The temporary site, organized by the Shelter Health Network in partnership with Hamilton Urban Core CHC will be located along Rebecca St. This is the first supervised injection site in Hamilton.
The approval has been met with one-time provincial funding of up to $116,300 for the 2018-19 funding year. The Rebecca St. facility will also include an area for three people at a time to inject “pre-obtained” drugs under the watch of a medical professional. It will also include a space where people can relax following injection.
In December 2017, the city of Hamilton and McMaster University conducted a study on the needs assessment and feasibility of supervised injection sites in Hamilton. They found that nearly 80 per cent of people who inject drugs would use a supervised injection site if they had access to it.
The study also found that of the one hundred and six individuals who participated in the study, a third of participants reported daily injection use in the past six months. Between January and October 2017 there were 70 confirmed and five probable deaths linked to drug overdose, compared to 41 during the same period the year before.
Based on these statistics, Ward 2 Councillor Jason Farr says that now is an important time to implement a supervised injection site within the city.

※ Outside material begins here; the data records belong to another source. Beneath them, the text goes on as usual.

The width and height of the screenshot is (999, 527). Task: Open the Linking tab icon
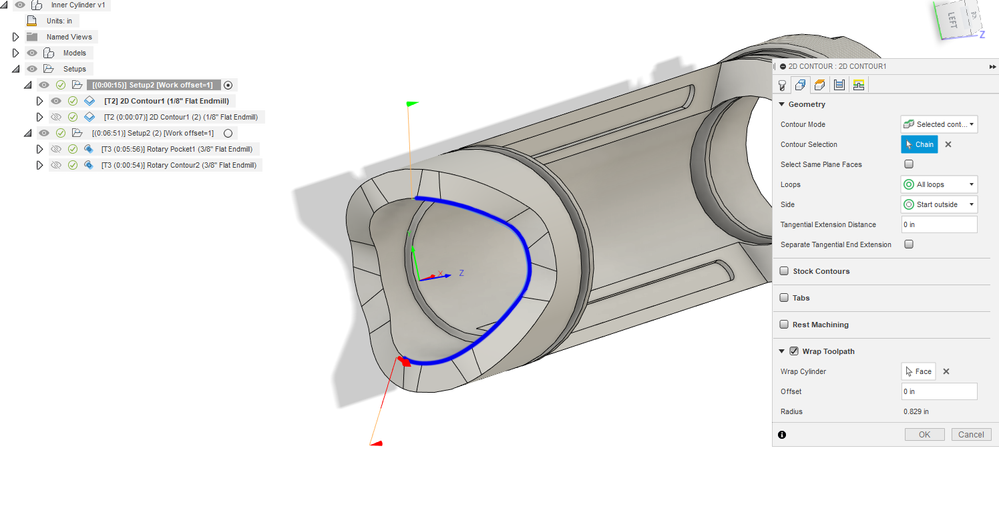tap(858, 85)
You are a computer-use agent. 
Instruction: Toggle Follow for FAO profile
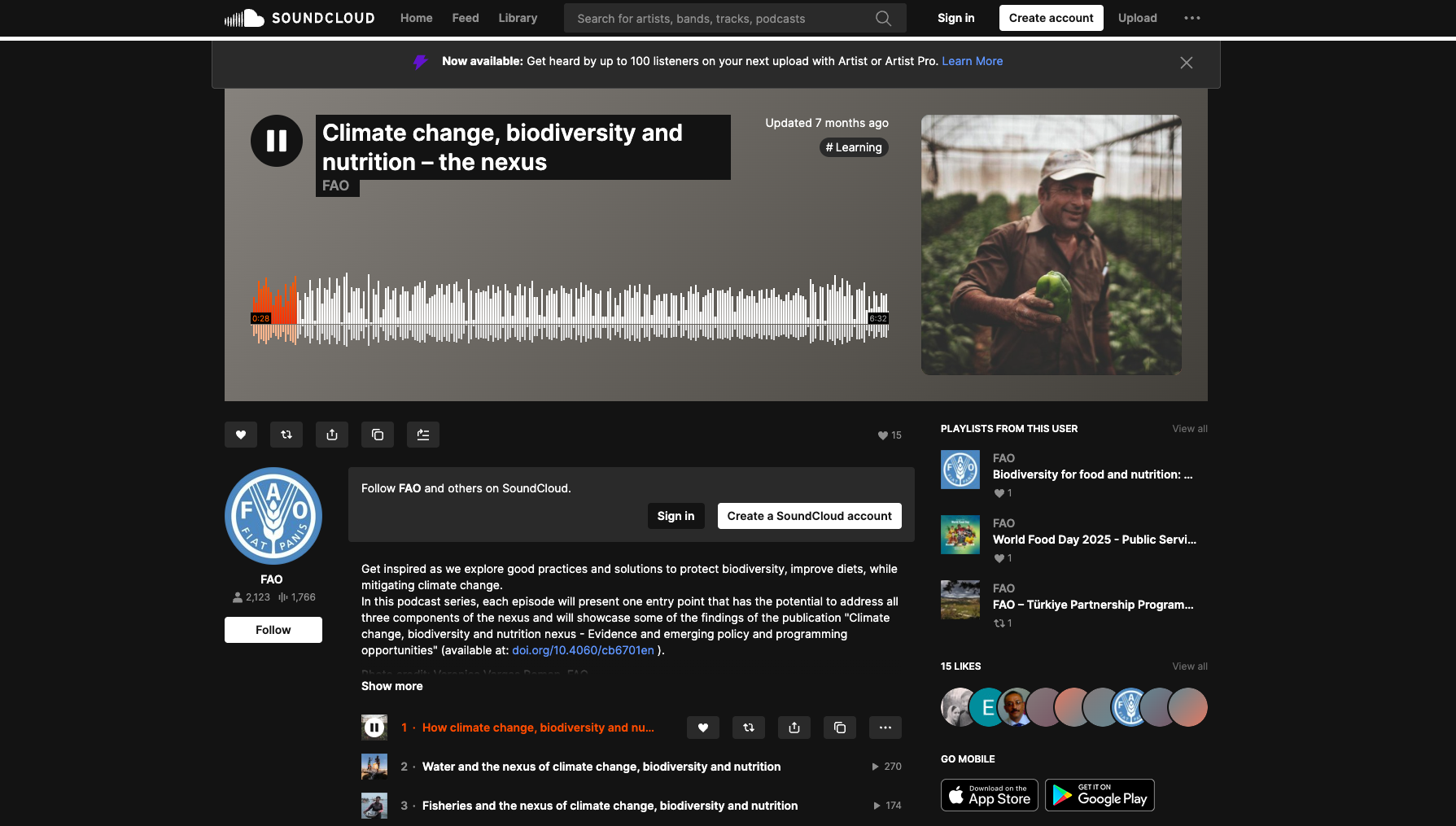click(273, 630)
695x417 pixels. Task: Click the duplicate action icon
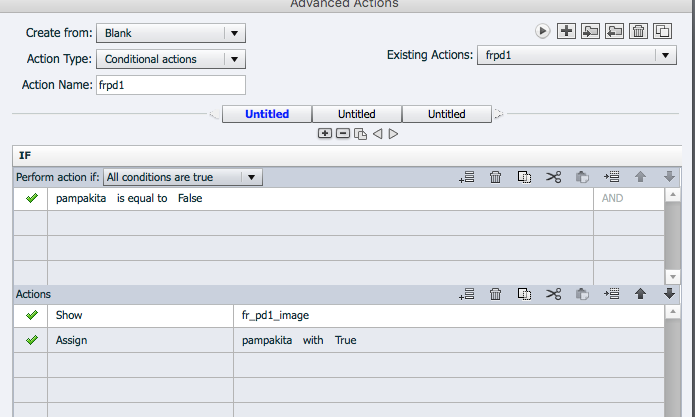(x=662, y=32)
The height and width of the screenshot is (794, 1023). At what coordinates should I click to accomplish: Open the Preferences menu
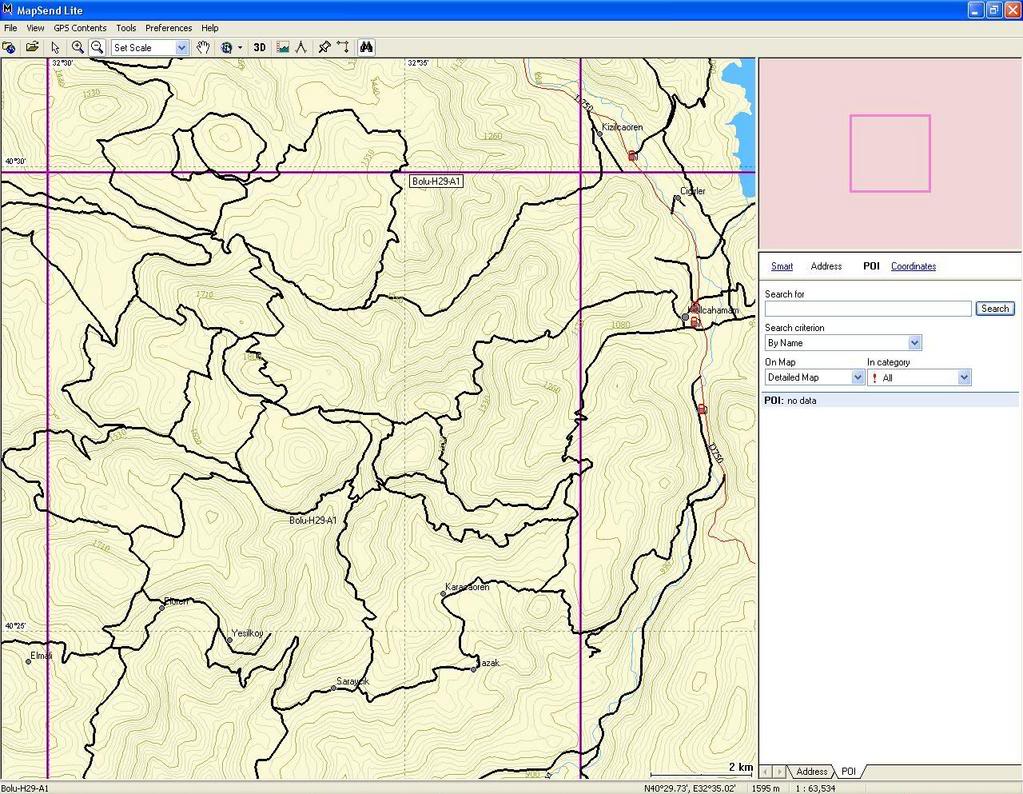point(168,28)
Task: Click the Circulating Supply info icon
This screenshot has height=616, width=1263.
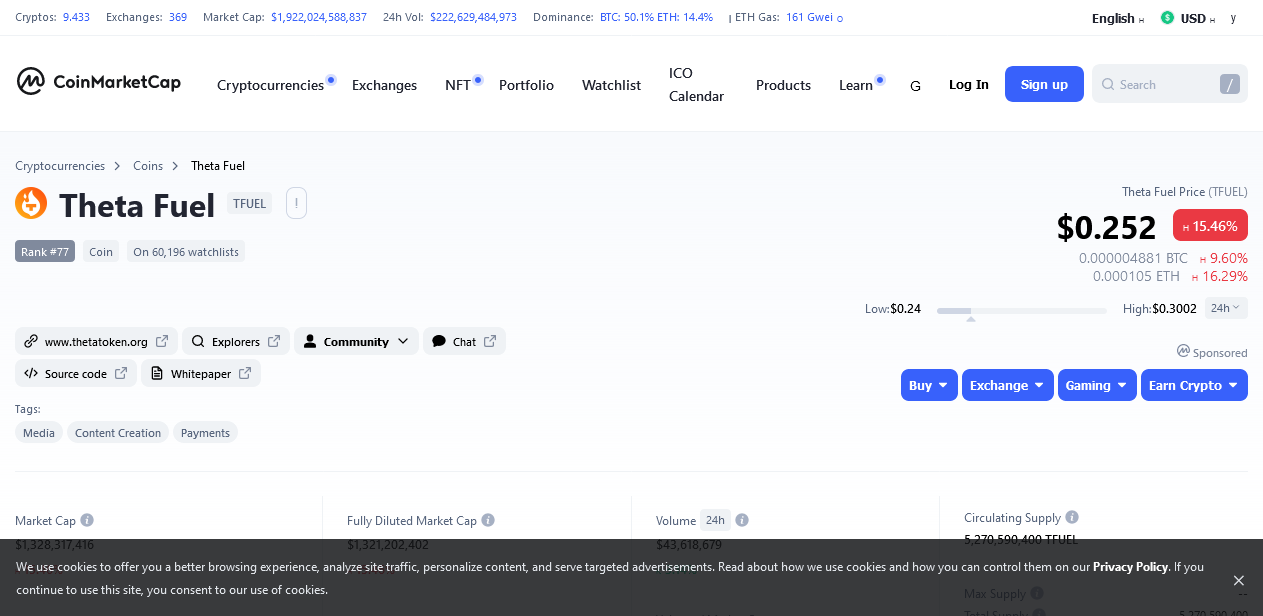Action: (x=1071, y=517)
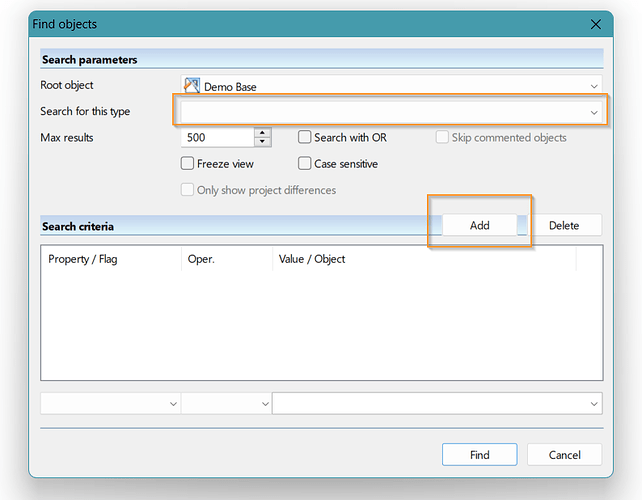Screen dimensions: 642x500
Task: Check Only show project differences
Action: (188, 190)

“The debates and conversations [around the topic] have been robust and really brought this very serious human health issue to the forefront,” said Farr. “That only helps in getting the message out that addictions affect us all and that the current methods of addressing them are clearly not as adequate as we would like.”
The province has said that supervised injection sites offer lifesaving support, referrals and access to primary care, social services, in addition to addiction and mental health treatment. There are currently seven sites running within Toronto and Ottawa, with one more organized to be open within the coming months.
Dr. Robin Lennox, a family physician associated with the Shelter Health Network and member of the Overdose Prevention Site Steering Committee says that the ultimate goal of the Rebecca St. facility is to create a safe, stigma-free environment where users can access harm reduction supplies and overdose response with the use of naloxone and oxygen.
“Our hope is certainly that the Overdose Prevention Site will help eliminate some of the stigma that users are currently experiencing in our community,” said Lennox. “With the creation of an Overdose Prevention Site, our community will be acknowledging the dignity of our users and their right to be kept safe and healthy.”
With new approval for a temporary site, there is an ongoing search for a place to put a permanent supervised injection location. The city of Hamilton is currently in conversation with hospitals about locating supervised sites at one of their locations.